Quella di lunedì 11 agosto è stata una giornata intensa nel Paese mediorientale. Dopo la nomina di Abadi, l’inviato dell’Onu a Baghdad, Nicolay Mladenov, ha messo in guardia Maliki dalla tentazione di un colpo di Stato, invitando le forze di sicurezza ad astenersi da “interferenze” nel processo “politico democratico”, dopo che la notte scorsa il premier ancora in carica aveva mobilitato un ingente schieramento di esercito e polizia intorno alla Zona Verde, il cuore politico di Baghdad.
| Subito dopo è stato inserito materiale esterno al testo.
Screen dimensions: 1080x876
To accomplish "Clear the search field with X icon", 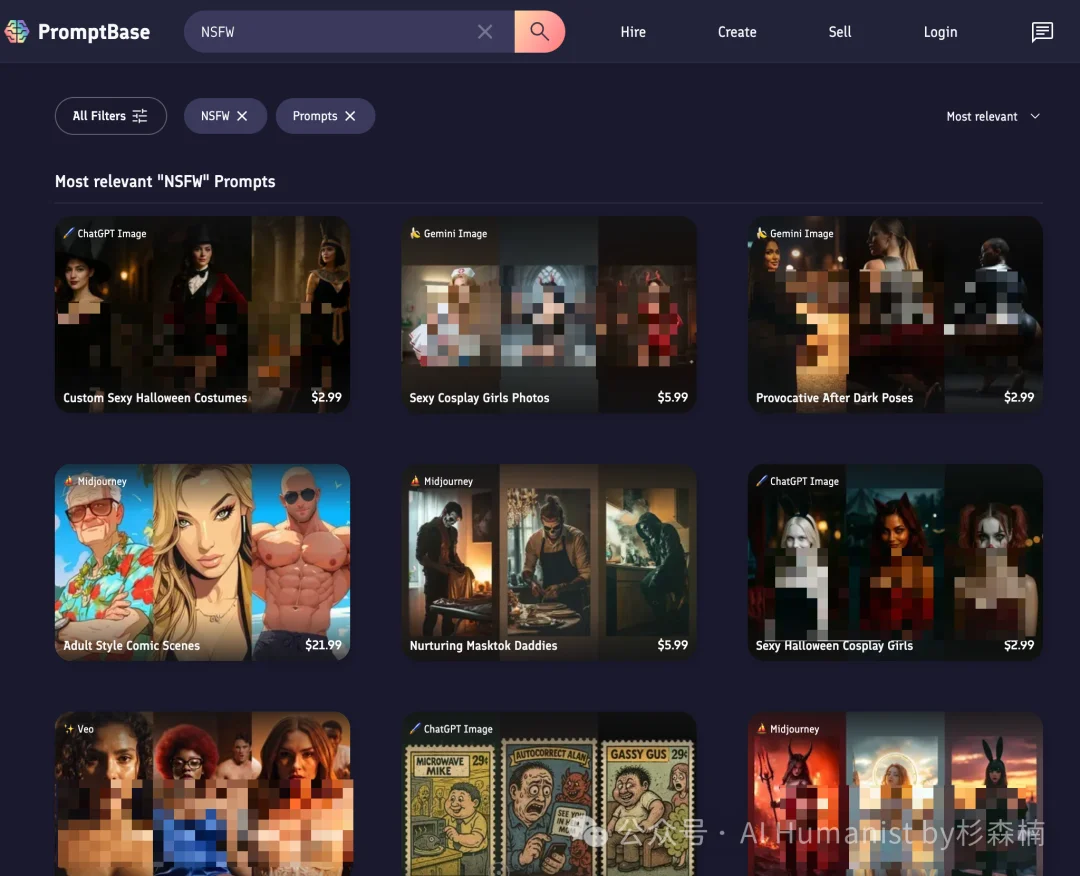I will click(485, 32).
Nel frattempo le forze dello Stato islamico (Isis) hanno conquistato la città di Jalawla, 130 chilometri a nord-est di Baghdad, dopo che domenica avevano perduto quelle di Makhmur e Guwair, dove erano entrati i Peshmerga curdi, appoggiati dai raid aerei americani. Mentre continua il dramma di decine di migliaia di profughi della minoranza Yazidi, fuggiti nei giorni scorsi dalla città di Sinjar conquistata dai jihadisti. Secondo la deputata Vian Dakhil, appartenente a questa comunità, “50 bambini al giorno” muoiono sulle montagne intorno a Sinjar, dove molti sfollati sono bloccati senza viveri ed acqua. Altre migliaia, invece, affrontano in condizioni difficilissime il viaggio verso la frontiera siriana, distante decine di chilometri, per mettersi in salvo. L’Isis “non vuole fare altro che un genocidio della minoranza curda”, hanno denunciato i rappresentanti di questa comunità. E anche il segretario generale della Lega Araba, Nabil al Arabi, ha condannato come “crimini contro l’umanità” che “vanno puniti” le violenze compiute dall’Isis.